Friday, March 6, 2009

Blinder Than Bats

In a matter of days my buddy is going under the knife, at which point his eyeballs will be tossed into a Petri dish and split open like tiny coconuts. This marks the second attempt at weakening his favored eye in the hope of strengthening his nearly blind one. Grotesque as that sounds, it’s a typical procedure for astigmatism sufferers. A successful operation would prevent the crossing of his pupils, currently marring scores of photos and cursing him with the same leering gaze reserved for villainous megalomaniacs; the kind of people that forever seem preoccupied with, say, plotting the destruction of the Superfriends. Never trust a man with a wandering eye, folks. He’s always looking around for the next best thing, only half focused on your own musings toward (pick your poison) economic collapse, bad sex, or high-impact colonoscopies.

After botched surgery numero uno, my friend was presented with an adhesive strip for one lens of his glasses. The strip contains hundreds of microscopic prisms which refract light in such a way as to force the weaker eye outward, avoiding that DC Comics world dominator expression we discussed. Think of it as having the cover of Pink Floyd’s “Dark Side of The Moon” stapled directly to your brain’s occipital lobe. Painful, perhaps. Trippy, perchance. Necessary, yes.

Nonetheless, there’s more to that patch, and frankly, I don’t trust it. Any man wearing a sensory exciter over his eye is sitting on a boatload of bionic abilities, untapped or otherwise. How many months before the wearer begins to see through clothing, burn holes into walls, or shoot laser beams out of his sockets to combat the forces of evil (or annoy the bejesus out of his friends)? And forewarned is forearmed, the gift of x-ray vision probably effects more psychological harm than good. Take a few rides on an off-hours New York City subway for evidence of that. Still not convinced? Need I remind anyone of the insane visor screwed onto LeVar Burton’s face in ‘Star Trek: The Next Generation’ to combat his blindness? Let’s just hope the doctor gets it right this time.

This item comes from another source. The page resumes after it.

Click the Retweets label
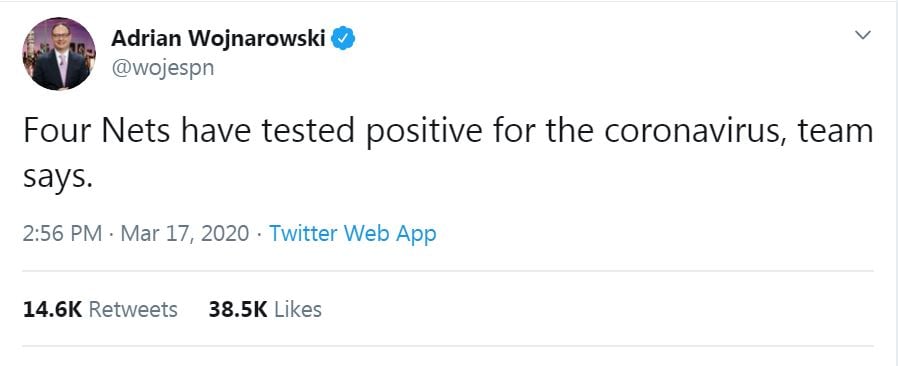 [133, 309]
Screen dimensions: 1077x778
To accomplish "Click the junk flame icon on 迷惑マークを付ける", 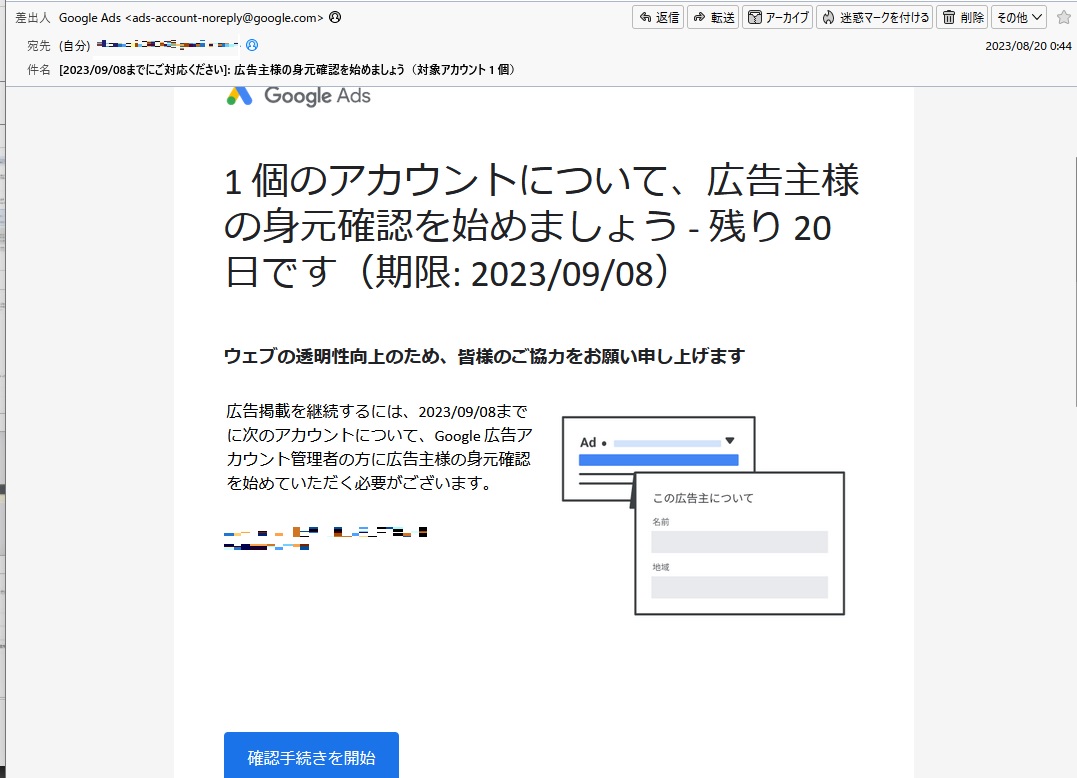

If surgery numero dos is as painfully unproductive, doc’s going to have to prescribe extreme measures, perhaps mandating residence in a crystal cave – like the arctic leaning Fortress of Solitude where Clark Kent deflowered his beloved Lois – guaranteeing an eternity of favorable light refraction. If my buddy has to live like Bizarro, rambling in a backward-throated growl at the ass end of the earth for visual survival, so be it. Real estate on the northern tundra probably runs cheaper than Boston townhouses anyhow, given the menacing climate and months of darkness; you know, all the Arctic Circle nonsense which doesn't concern highly leveraged mortgage holders in the states. Suddenly that high-impact colonoscopy sounds pretty good, no? That's right, bend over and smile.

* * * * *

In sixth grade my psychopathic shop teacher mandated the viewing of a film he dubbed, cruelly, “Tomato Soup.” The event was well known, appreciated among former students as a rite of passage before proudly going forth to manufacture crooked toolboxes. Plot wise, the protagonist, a welder, eschews goggles in exchange for an eyeful of metallic shards. Set to eerily trippy 1970s music, we flash forward to a hospital room where needles are plunged into a bloody puddle (the socket) surrounding a grossly misshapen eyeball. While students groaned, our instructor pumped his fist with the zeal of an old codger winning big at the track.
Joking aside, I can still see that mangled eye in every bowl of Manhattan clam chowder, cultivating a wicked nausea to this day. Unfortunately, the adhesive strip on my buddy’s lens is a temporary fix at best; a shoddy plug in a leaky dam. Surgery needs to work the second time around. Otherwise it's crystal cave time. And honestly, there’s not a snowball’s chance in hell that I’m flying up to the North Pole for occasional beers, especially on this unemployed shoestring of a budget.

2 comments:

Anonymous said...

Ah ha! There is only one Jew I know who went to such lengths to see the Jesus everyone keeps talking about, that he subjected himself to this barbarious method. It would've been cheaper to buy a beret.

MVD said...

Actually, it would've been cheaper to simply go blind and lease a helper monkey from the nearby zoo.

And personally, I'd rather stick a Jesus on my car's dashboard than have some surgeon scoop out my eyes and readjust the muscles until they refract heavenly light.